== OBJECTIVE 1 ==
Transcribe the part of the wood-soaking thread that opens with the words containing "## white cloud" and closes with "stack is waste.".

== TEXT SEGMENT ==
---*---

# To Soak or Not to Soak ... That Is the Question



## glx1747 (Jul 29, 2008)

When using bigger "chunks" of wood (1 inch thick) should I soak em in water 10-20 minutes before cooking or just leave em dry?

Using different types of wood, are there different methods for soaking?

Thanks


----------



## richtee (Jul 29, 2008)

I don't think you should wet wood you wanna burn. I DO think you should stop into the Roll Call forum and give us an introduction, tho!  Smoker type, experience, etc. Helps us answer you, and it's just the polite thing to do


----------



## white cloud (Jul 29, 2008)

Some do, but MOST DON"T. Just don,t unless you like steam


----------



## yankeerob (Jul 29, 2008)

we never do it at contests. Anything coming out of the stack is waste.


----------



## cthomp (Aug 4, 2008)

Wouldn't soaking the wood make it burn slower?


----------



## placebo (Aug 4, 2008)

Nah, just makes it steam before it burns. Pretty much personal choice but as mentioned most here don't soak including myself. But if it makes you feel good then soak away!


----------



## dougbennett (Aug 4, 2008)

I've tried both ways ... and now I don't soak. Just delays the inevitable burning. And every pro I've talked to doesn't soak.


----------



## cthomp (Aug 4, 2008)

I guess soaking is out.  I did notice that when I did soak it took much longer for the wood to actually start smoking.  That annoyed me.


----------



## richtee (Aug 4, 2008)

One thing CT...if yer running a big stickburner with a massive firebox, green <sorta soaked>wood can be used judiciously...but there's about a bazillion BTU's in there to deal with that. Us small guys HAVE to season the wood, and then why would we soak it after seasoning?


----------

---*---

== SUPPLIED RECORDS ==
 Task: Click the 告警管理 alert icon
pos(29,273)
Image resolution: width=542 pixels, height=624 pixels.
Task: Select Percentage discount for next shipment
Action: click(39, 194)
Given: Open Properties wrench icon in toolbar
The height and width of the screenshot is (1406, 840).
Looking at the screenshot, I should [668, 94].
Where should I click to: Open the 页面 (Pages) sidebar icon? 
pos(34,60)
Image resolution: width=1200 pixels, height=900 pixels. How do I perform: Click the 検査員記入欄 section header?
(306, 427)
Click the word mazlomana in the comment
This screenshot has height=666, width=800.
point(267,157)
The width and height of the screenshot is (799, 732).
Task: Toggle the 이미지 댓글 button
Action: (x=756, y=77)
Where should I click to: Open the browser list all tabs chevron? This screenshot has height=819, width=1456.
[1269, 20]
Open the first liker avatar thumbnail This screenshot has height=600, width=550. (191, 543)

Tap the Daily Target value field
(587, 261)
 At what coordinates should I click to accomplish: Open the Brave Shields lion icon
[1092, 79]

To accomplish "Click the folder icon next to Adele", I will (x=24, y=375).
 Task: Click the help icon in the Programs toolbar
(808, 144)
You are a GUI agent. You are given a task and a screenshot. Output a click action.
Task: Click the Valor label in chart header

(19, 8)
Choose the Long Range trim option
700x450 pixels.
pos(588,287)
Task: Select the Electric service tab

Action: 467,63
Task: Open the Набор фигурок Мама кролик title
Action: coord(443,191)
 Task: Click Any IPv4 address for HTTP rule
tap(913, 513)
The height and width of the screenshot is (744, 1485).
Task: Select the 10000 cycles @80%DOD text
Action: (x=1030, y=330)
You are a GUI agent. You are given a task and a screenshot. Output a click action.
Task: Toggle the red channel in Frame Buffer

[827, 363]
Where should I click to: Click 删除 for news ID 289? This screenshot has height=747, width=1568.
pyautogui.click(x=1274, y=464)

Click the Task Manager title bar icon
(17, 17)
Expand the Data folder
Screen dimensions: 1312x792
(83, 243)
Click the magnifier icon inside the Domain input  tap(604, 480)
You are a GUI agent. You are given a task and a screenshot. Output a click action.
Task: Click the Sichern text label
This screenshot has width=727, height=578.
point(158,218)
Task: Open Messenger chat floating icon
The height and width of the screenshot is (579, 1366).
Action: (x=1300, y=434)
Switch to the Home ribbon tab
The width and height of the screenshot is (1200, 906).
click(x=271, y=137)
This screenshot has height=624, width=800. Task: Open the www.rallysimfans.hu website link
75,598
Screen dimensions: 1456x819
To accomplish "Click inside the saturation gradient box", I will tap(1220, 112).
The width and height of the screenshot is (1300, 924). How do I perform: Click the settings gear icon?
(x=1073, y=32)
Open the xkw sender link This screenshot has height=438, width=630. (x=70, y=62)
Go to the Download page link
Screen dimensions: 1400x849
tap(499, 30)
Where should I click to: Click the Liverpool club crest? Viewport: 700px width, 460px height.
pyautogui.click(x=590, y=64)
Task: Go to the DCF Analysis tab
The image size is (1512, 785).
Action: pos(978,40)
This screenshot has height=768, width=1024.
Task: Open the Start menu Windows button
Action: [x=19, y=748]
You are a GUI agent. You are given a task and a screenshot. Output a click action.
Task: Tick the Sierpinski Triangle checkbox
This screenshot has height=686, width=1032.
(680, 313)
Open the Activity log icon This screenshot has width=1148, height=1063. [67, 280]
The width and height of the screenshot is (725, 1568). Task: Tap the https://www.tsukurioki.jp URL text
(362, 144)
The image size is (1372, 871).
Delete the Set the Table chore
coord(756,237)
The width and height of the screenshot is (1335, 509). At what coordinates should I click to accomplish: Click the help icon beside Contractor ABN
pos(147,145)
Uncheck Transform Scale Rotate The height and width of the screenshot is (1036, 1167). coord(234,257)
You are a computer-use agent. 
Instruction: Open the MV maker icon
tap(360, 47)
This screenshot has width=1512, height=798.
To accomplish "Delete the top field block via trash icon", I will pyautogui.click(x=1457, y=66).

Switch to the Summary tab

---*---

== OBJECTIVE 2 ==
Show every line of the rows above that contains the word "folder", matching case exactly.

== TASK RESPONSE 1 ==
## white cloud (Jul 29, 2008)

Some do, but MOST DON"T. Just don,t unless you like steam


----------



## yankeerob (Jul 29, 2008)

we never do it at contests. Anything coming out of the stack is waste.

== TASK RESPONSE 2 ==
To accomplish "Click the folder icon next to Adele", I will (x=24, y=375).
Expand the Data folder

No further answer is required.